I have to be honest, I do miss you all, at the same time, feel your presence here with me, in one form or the other. For me now, my work station is the place to bow.

I know I am writing after a very long time and I don’t know from where should I begin? What shall I write? The problem that I know or the solution that already have decided and come to terms with me.

There was this inner urge to write after a very long time. I am changed, so have situations and circumstances. There are people in my life who are coming like new books. My taciturn nature however sometimes make them misjudge and misunderstand me. This doesn’t affect me anymore.

Something strange however happened in the last week. A lady visited my office along with her son who is grown up with good mannerism and have a Bachelor’s Degree in Mechanical Engineering. While I wasn’t interested in listening to them, the sadness in the eyes of the boy somehow caught my attention. The father met with an accident a year ago and this young boy has a sister whose marriage is due. The Son and the Mother duo are doing their best to find a suitable match for her, however their finances doesn’t support. They are somehow meeting their ends meet. There is paucity-we all acknowledged that.

There was complacency on the face of mother, however, no complaints with life’s and it’s happenings, despite wrinkles on her face there seemed to be a sense of contentment for taking care of her family.

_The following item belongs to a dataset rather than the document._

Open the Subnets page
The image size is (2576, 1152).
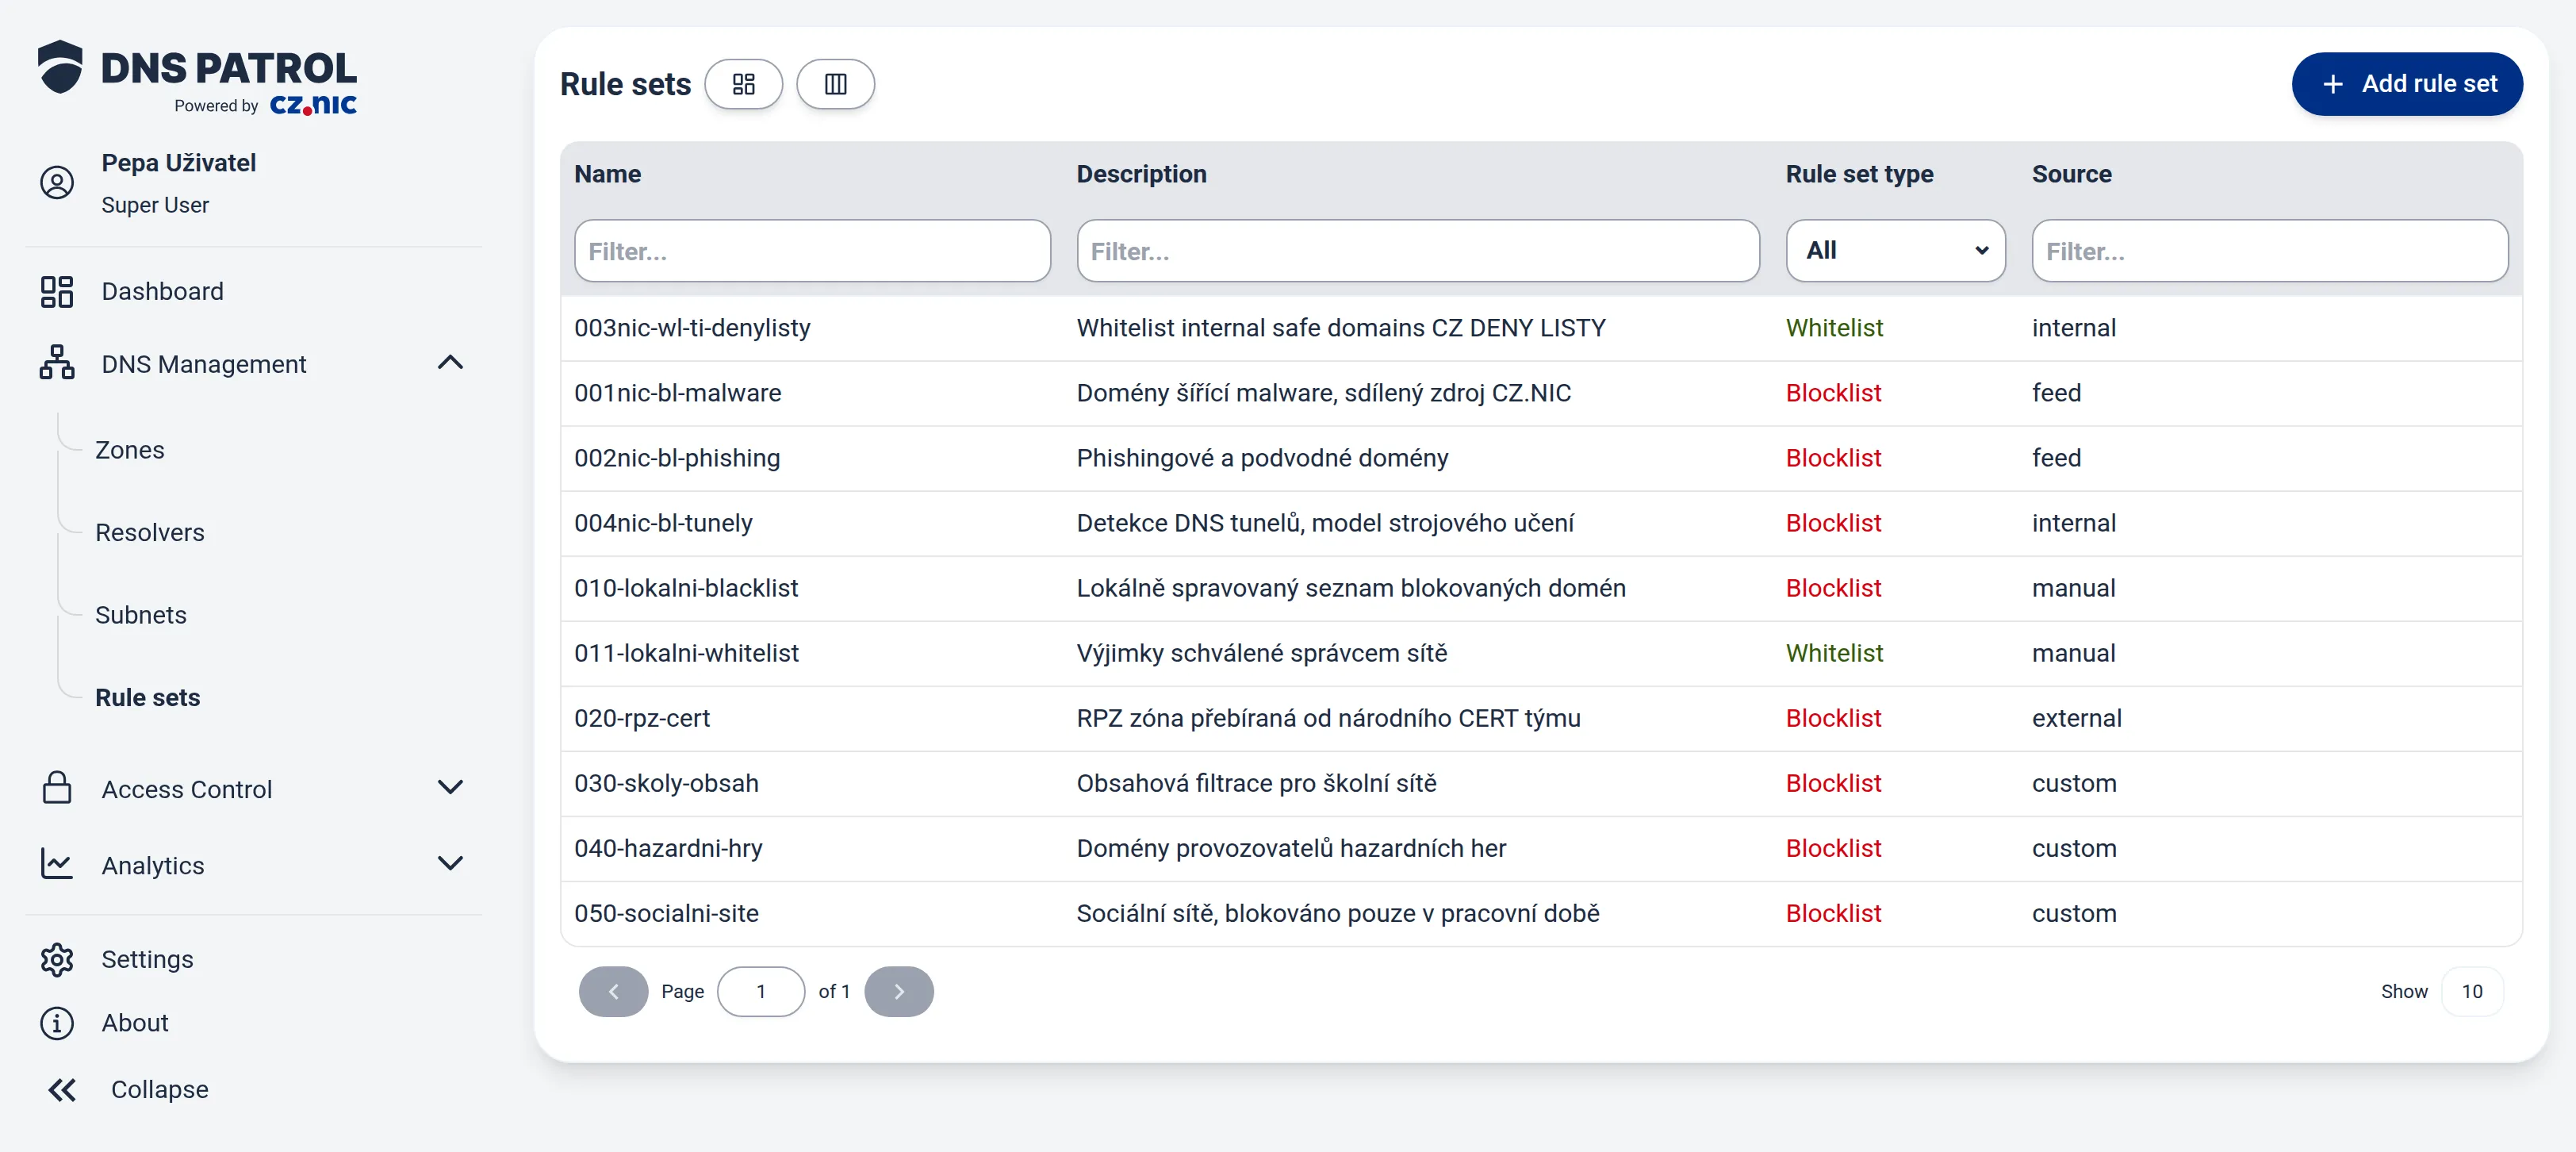coord(141,615)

There was an immediate connect I felt with them. We couldn’t talk much. There isn’t any opportunity available at this time, however there is an inner urge and pull that I feel for them. This hasn’t happened before. I talked to Rukmani also about it. She kept mum and didn’t suggest or give her opinion on this. On LinkedIn I have shared within my contacts however haven’t received any response so far.

Somehow I feel for the boy. Could you suggest shall I send him to Monastery? He is a young lad, his family needs and finances are more pressing than his spiritual growth at this time, however, somehow my gut says, his panacea shall unveil at Monastery!

Eagerly waiting for your response. My love and prayers to everyone. And yes, I liked the graffiti designs that you all shared in the pics and look forward to watching you all in your final soccer match. All the best!